Three years ago one of the worst fires in the history of Crawford County took his house, his beloved pets, and all of his gear. I was there the day after the fire sorting through ashes for anything recognizable. We found the charred carcasses of two of his three dogs, and three mangled Orvis reels. We buried the dogs in the heat and smoke and I sent the reels in with a plea for new ones. Weeks later, after his close friends had given Dave a new "Far and Fine," two new reels and spools came from Tom Rosenbauer at Orvis. Dave was back on the gear trail.

Chalk the next hit in his life up to his reaction to such a severe loss, chalk it up to bad luck, or to the twist of fate that strikes us down. Dave was diagnosed with lymphoma six months after the fire. Two years passed with a regimen of chemotherapy, operations at Mayo, a bone marrow transplant in Nebraska. In December, more than a year ago, my best friend, a compadre on the stream and in my life, died at fifty. My last words to him, while he lay in a coma were, "I'll meet you at the river."

Imagine confronting a pile of your best friend's fishing gear stacked in the corner of his guest bedroom. I had spent years fishing with him, watching him handle his gear like a pro. My first impulse was to sift through the cache of gear, holding each item in my hands.

His wife, Nancy, and I carried his stuff to the river and began sorting it out with the help of another friend, making sure there was something for each of his inner circle of fishing friends, men who had shared the river with him for the last twenty years. We talked carefully, our goal being that each friend had something of substance, something of practical use, something to help continue Dave's memory when we used his gear on the river.

One friend in particular, a pharmaceutical salesman, received not only some of Dave's gear, but also got back all the drug advertising giveaways he had supplied Dave in recent years: compazine night lights, Tagamet hats, a collection of pens and pencils all with different names of drugs emblazoned on them.

At our fifteenth annual fishing trip/poker blow-out on the North Branch that Dave had masterminded in the beginning, I parceled out the bags of Dave's stuff to each friend. The moment, without Dave, was penetrating, opening again the wound of loss, the terrible void of his absence. The group's agony was broken when our drug-selling friend laughed himself onto the floor getting his handouts back. We then drank a toast to Dave, thanking him for his gifts but especially for his gift of friendship.

Later that night I sorted through what I'd given myself from Dave's gear: two boxes of flies, a Patagonia vest, and a pair of bifocals to string around my neck. The flies, mostly small daytime flies for float fishing would come in handy in the spots where Dave always pointed out likely brook trout habitat when we floated below Camp Chicago.

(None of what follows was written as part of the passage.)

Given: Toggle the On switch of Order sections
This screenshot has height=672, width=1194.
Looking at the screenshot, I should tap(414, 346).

Another box was filled with terrestrials; bright hoppers with rubber legs, dry skunks - the flies of August and September when we'd float the bigger water below McMaster's Bridge rolling big browns in the bright sunlight along grassy banks.

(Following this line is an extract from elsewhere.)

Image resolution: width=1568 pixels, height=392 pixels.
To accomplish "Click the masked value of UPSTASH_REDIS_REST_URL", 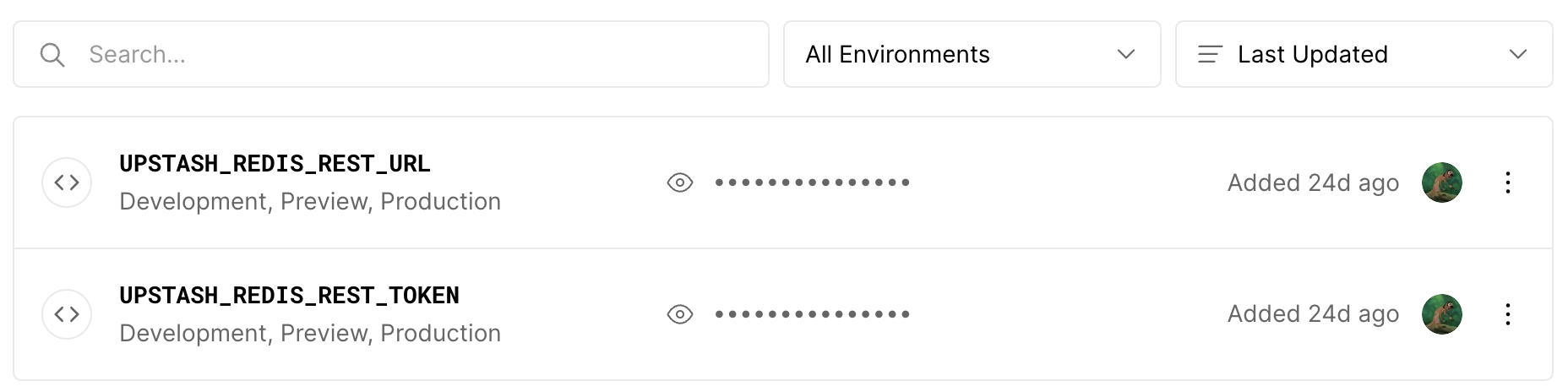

Now I carry some prized possessions of a dear friend in my fishing vest. I take them out almost every day. When my hands go down into his vest I think of him: master angler, a man of letters, a true friend who raised the art of friendship to brilliance. The hours I spent in the front of his riverboat were laced with banter, therapy, the balm of his laughter. For me, Dave Lemmen was a living admonition to literally treat life as a feast.

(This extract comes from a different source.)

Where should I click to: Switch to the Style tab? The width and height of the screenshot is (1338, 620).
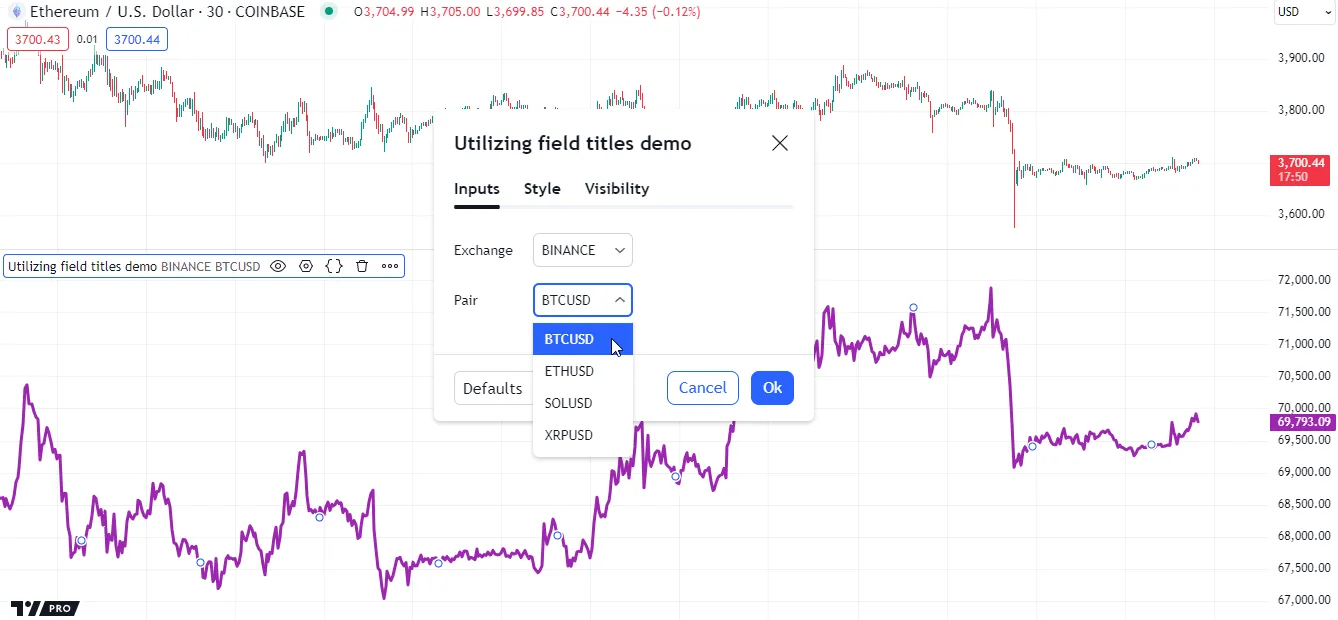pyautogui.click(x=542, y=189)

Certainly, I will miss all the gifts he offered every year by his presence. But the great joy is that I had him as a friend for so many years. I miss him most when I'm on the river, when I'm using his flies, or stuffing a cheap cigar back into his vest. I now fish almost exclusively with the rod Dave willed to me. I meet him at the river every time I step in; he's there, of course, at every bend, behind every sweeper, his spirit abiding in each fish rising.